Conway's real name is Cyril Rumble, and his stage name is an obvious take on real singer Conway Twitty, who was a rock and roller before he turned to country in 1965. ("Conway Twitty" is also a stage name; he was born Harold Lloyd Jenkins).
In the interview, Twit lives down to his name, proving to be a complete idiot who can't remember the canned responses he's supposed to give to interviewers, or which way 'round the guitar goes. Amazingly, Sellers did all the voices for the skit, written by Frank Muir and Denis Norden.
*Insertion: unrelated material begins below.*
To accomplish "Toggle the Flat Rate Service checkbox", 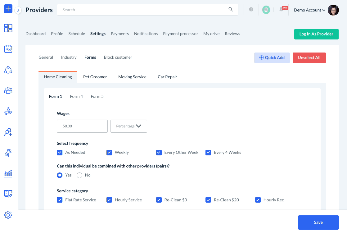I will pyautogui.click(x=60, y=200).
The skit contains possibly the best summation of the life of a young rock star:
Major: I trust, Miss Lisbon, you won't go writing any of those nasty, lurid stories about my kids, I mean, you saw Conway for yourself. He's just as normal and well-balanced as any other seventeen-year-old ex-plasterer's-mate suddenly earning a thousand quid a week. (Laughs)
Nancy: Yes, it has made me think.
Major: And don't you go making me out to be a sort of profiteering Svengali, will you? I mean, these boys stay here willingly, because to them I'm a - well I'm almost a second father. We enjoy a very beautiful relationship. Beautiful, Miss Lisbon, because it is - it is based on trust, mutual trust.
Nancy: It's a very rare quality in this modern world, Major.
Major: It is indeed, yes. Er - don't touch the doorknob - it's got two thousand volts running through it.